» Exercise details: The expected output is the line with "Click the red X icon beside 安全退出" plus all lines after it to the end of the material below, reproduced exactly, with pictures omitted and nothing else included.

[Dataset excerpts]

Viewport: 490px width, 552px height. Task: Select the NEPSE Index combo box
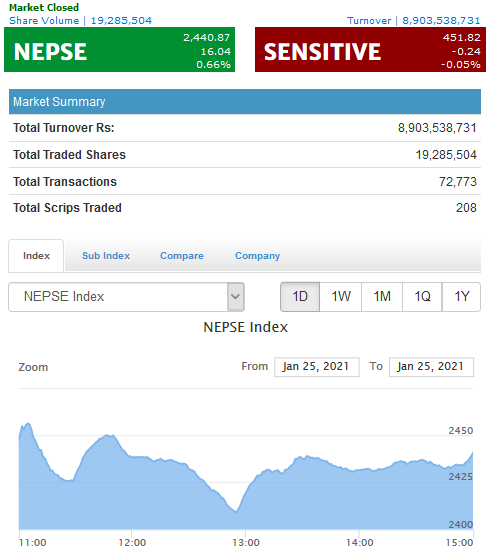tap(126, 297)
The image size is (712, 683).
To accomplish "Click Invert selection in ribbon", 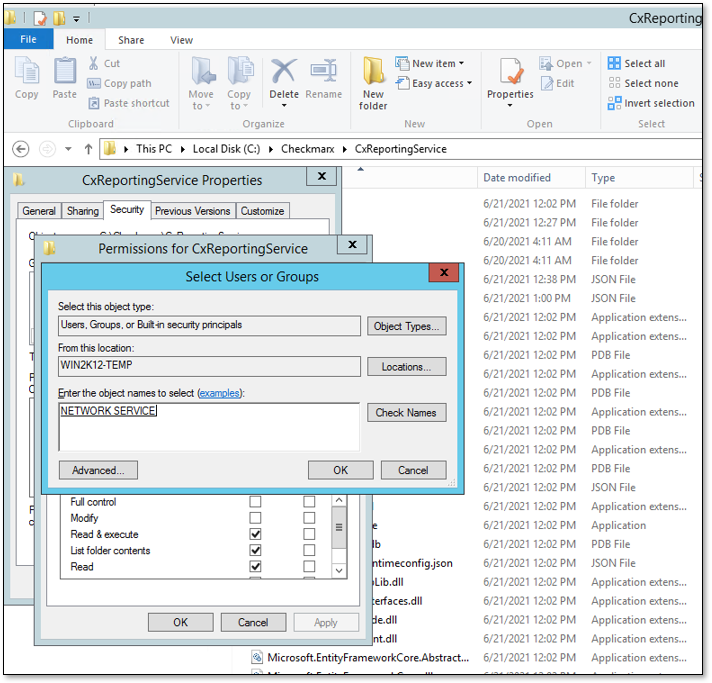I will (651, 103).
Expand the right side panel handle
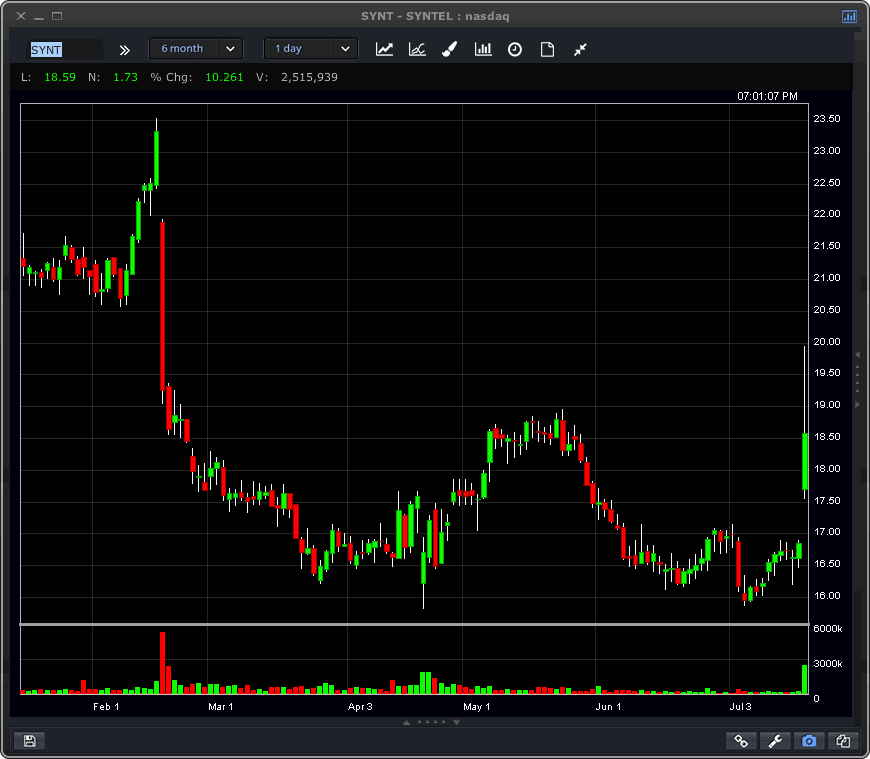This screenshot has height=759, width=870. (857, 380)
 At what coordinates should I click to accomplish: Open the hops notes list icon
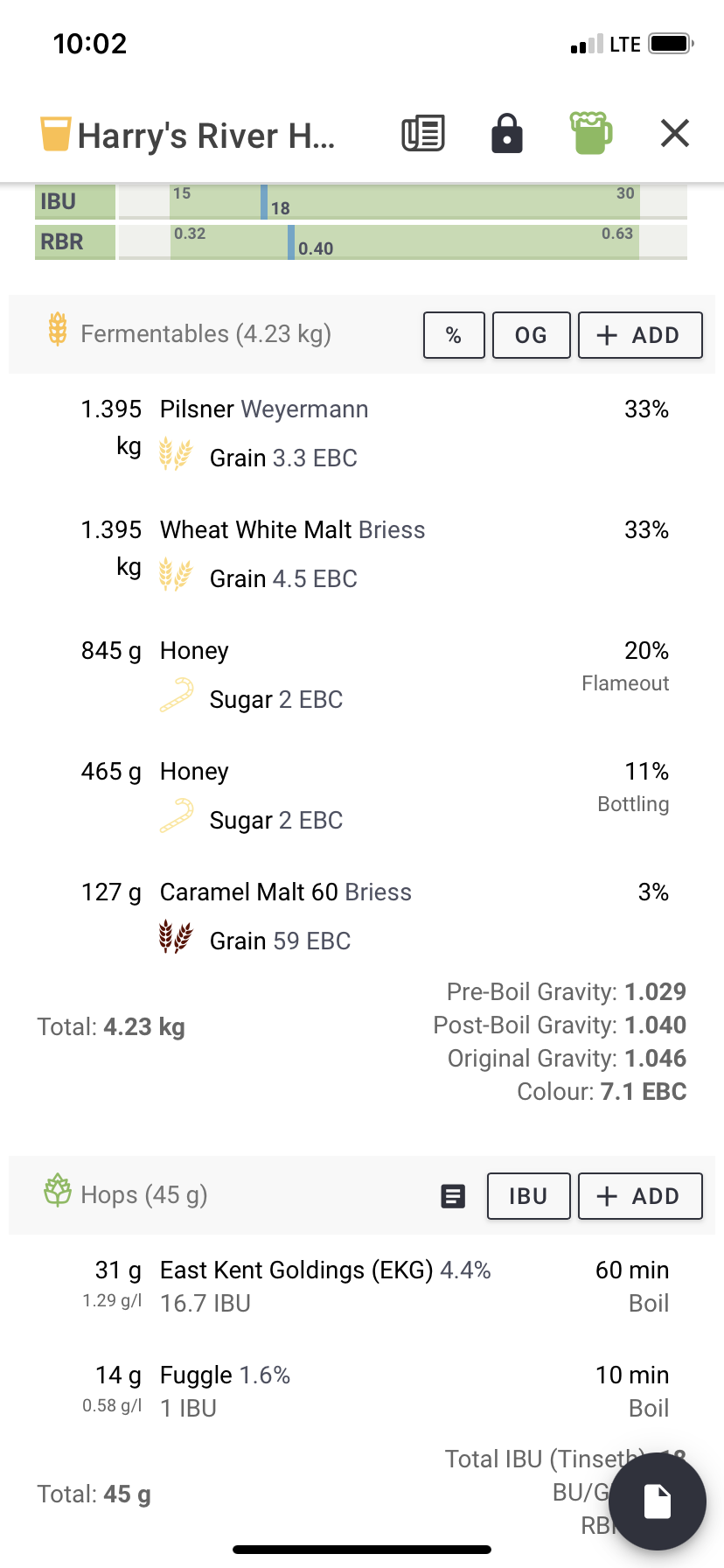click(x=453, y=1196)
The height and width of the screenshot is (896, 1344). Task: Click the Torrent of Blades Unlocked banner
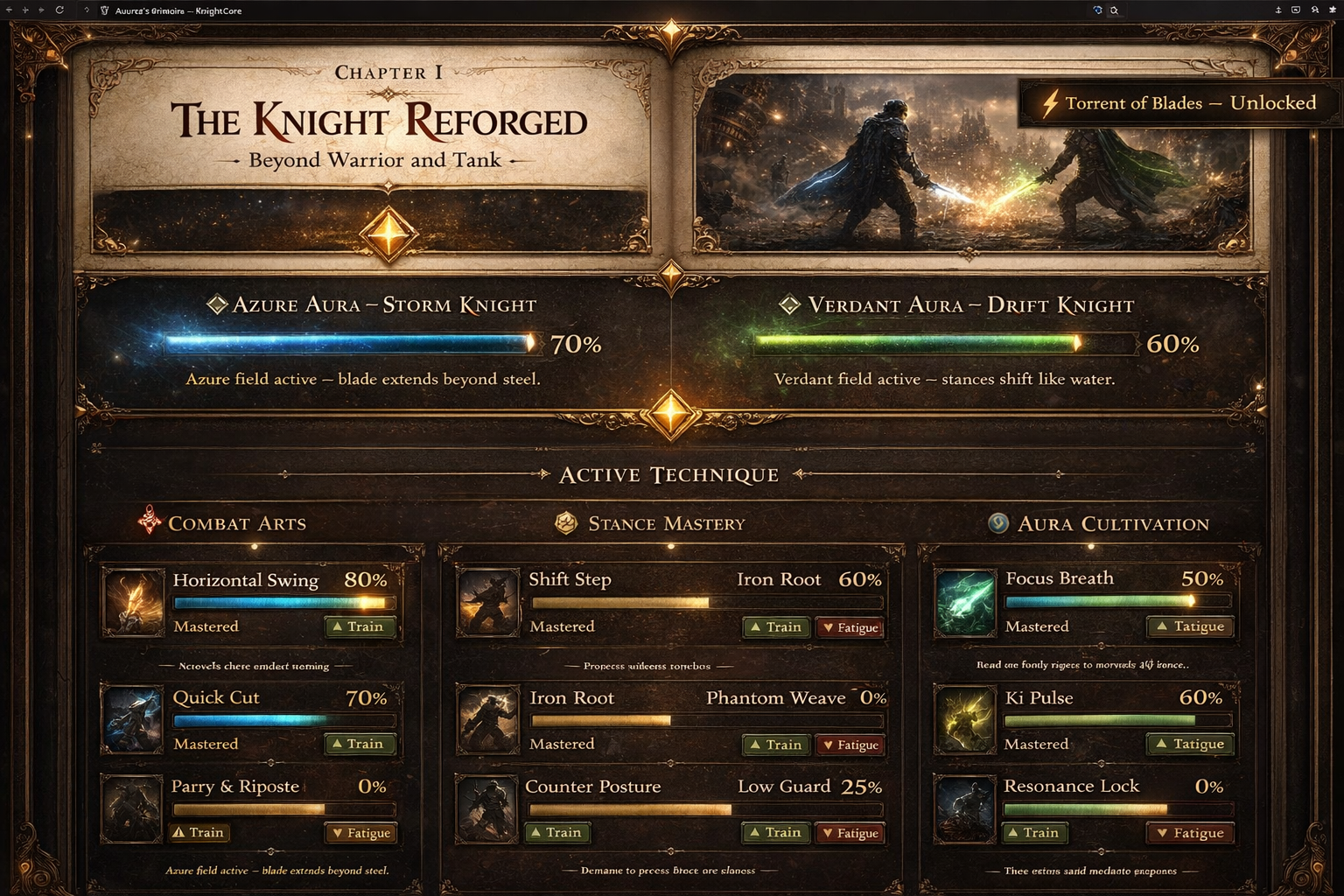1179,103
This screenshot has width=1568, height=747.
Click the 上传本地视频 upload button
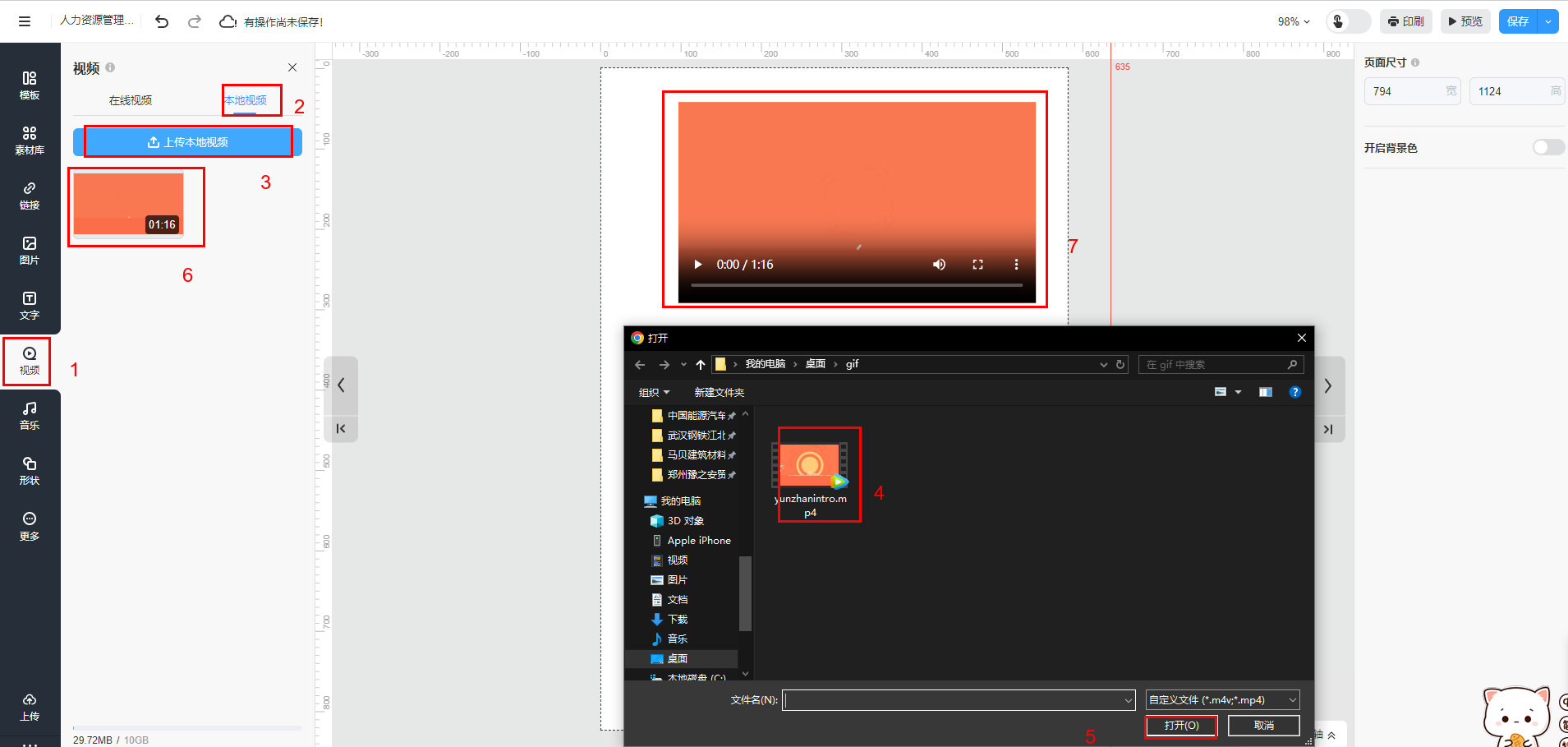(188, 142)
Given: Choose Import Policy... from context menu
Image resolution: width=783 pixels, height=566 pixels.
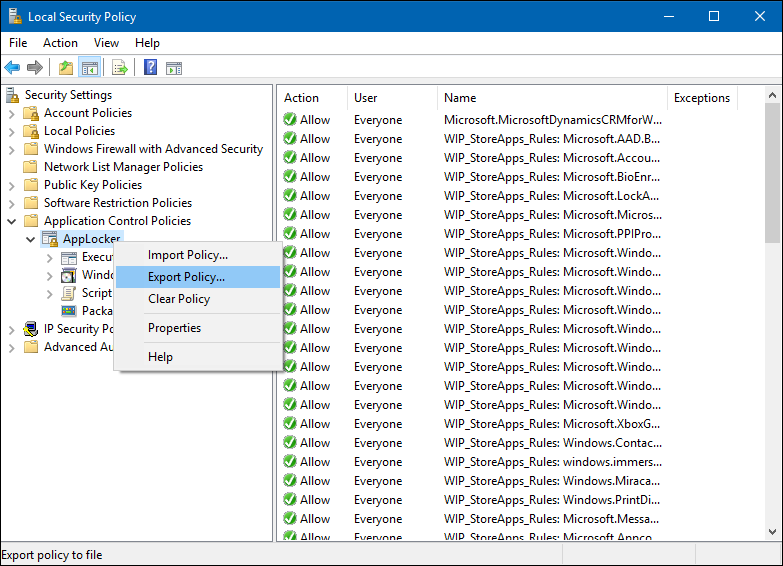Looking at the screenshot, I should pos(188,255).
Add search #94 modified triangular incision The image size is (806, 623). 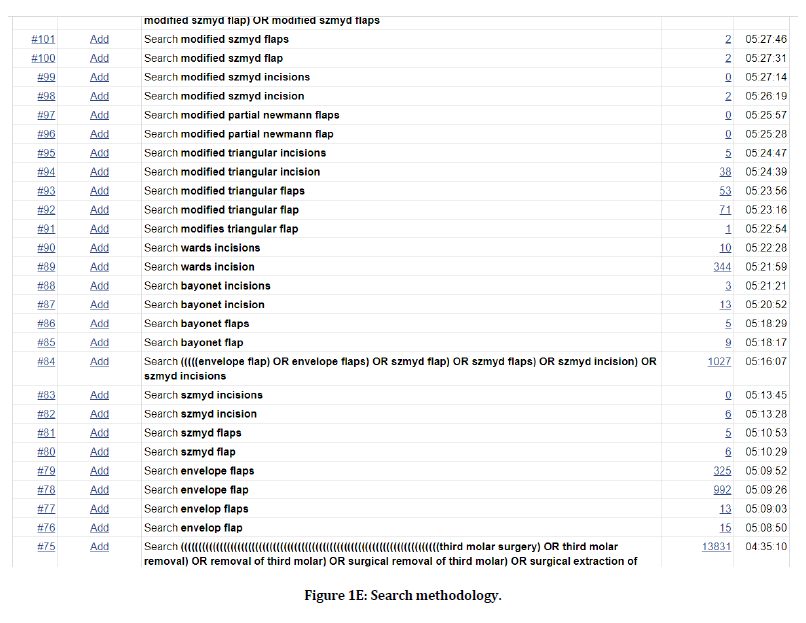(x=99, y=172)
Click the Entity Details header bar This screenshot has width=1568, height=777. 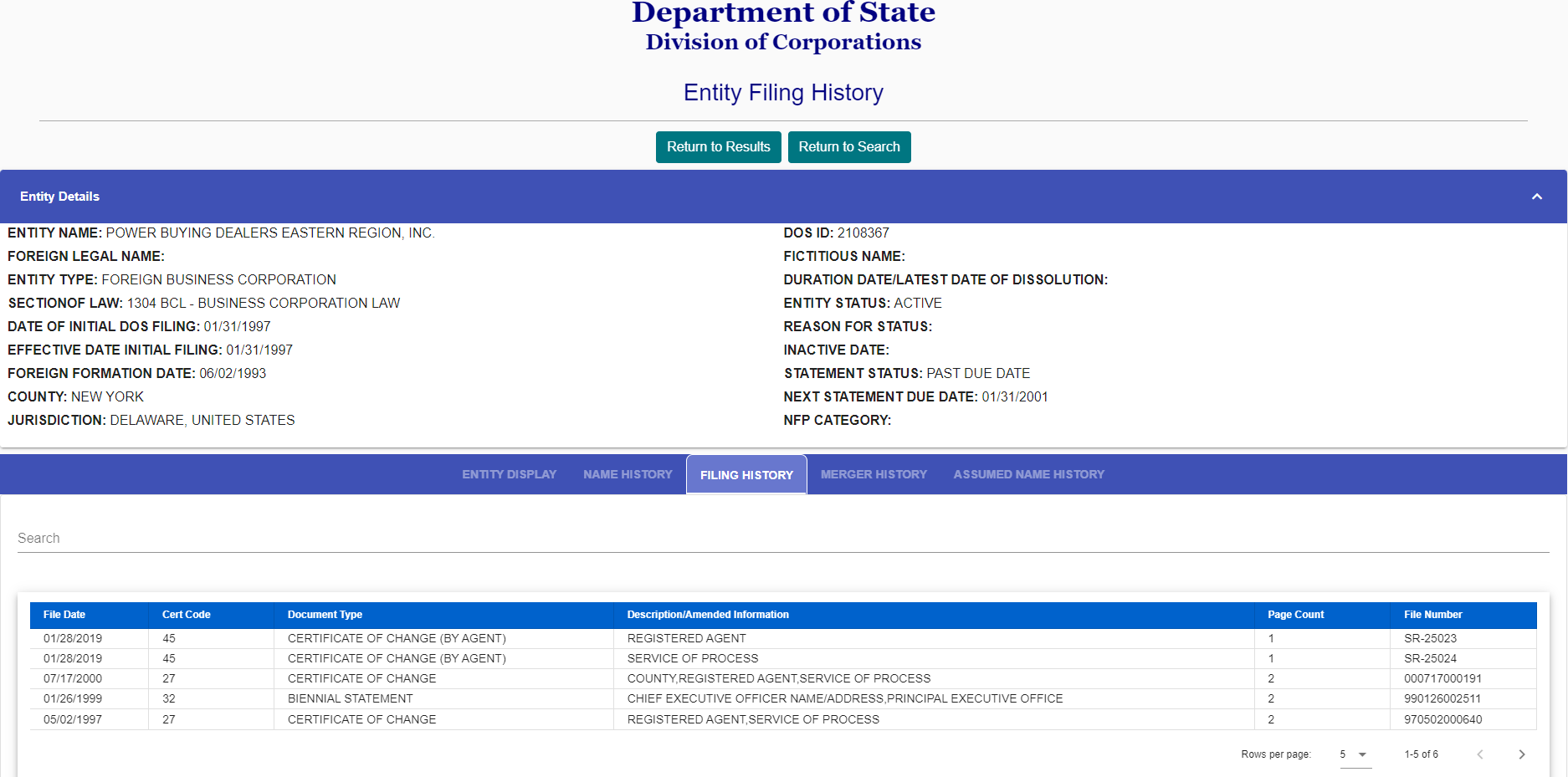tap(783, 197)
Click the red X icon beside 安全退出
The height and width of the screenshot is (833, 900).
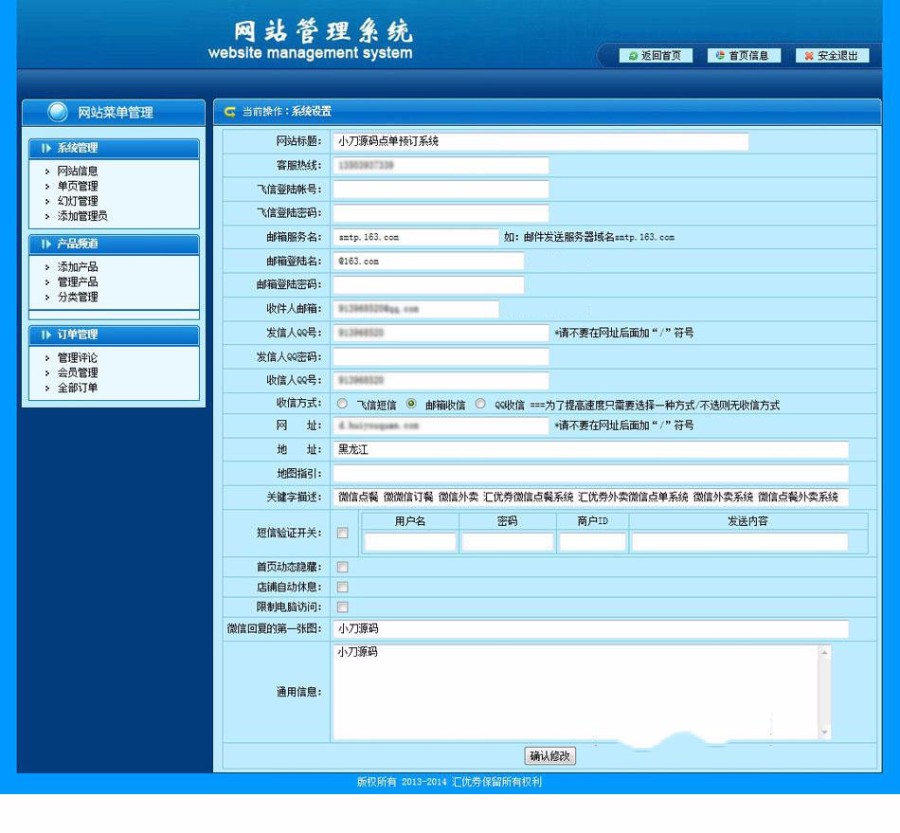pyautogui.click(x=808, y=56)
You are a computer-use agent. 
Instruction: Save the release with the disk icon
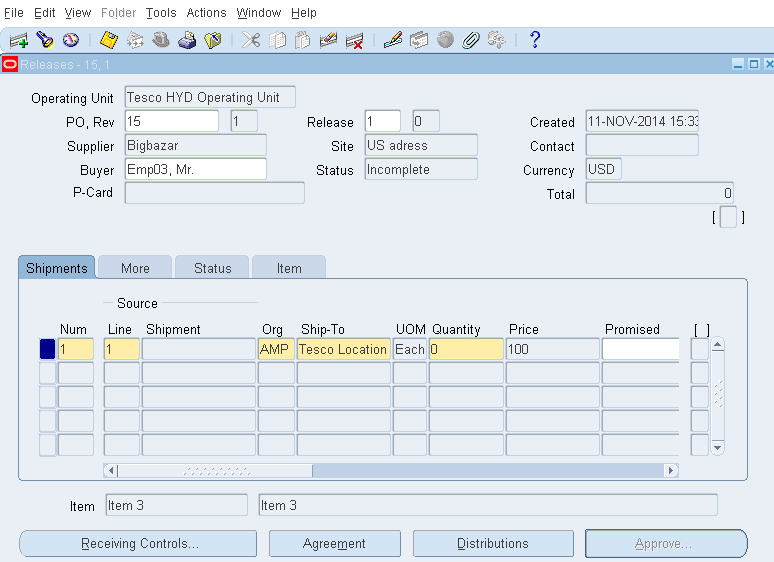point(109,40)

[/Dataset excerpts]

» Expected answer:
Click the red X icon beside 安全退出
The height and width of the screenshot is (833, 900).
pyautogui.click(x=808, y=56)
You are a computer-use agent. 
Instruction: Save the release with the disk icon
point(109,40)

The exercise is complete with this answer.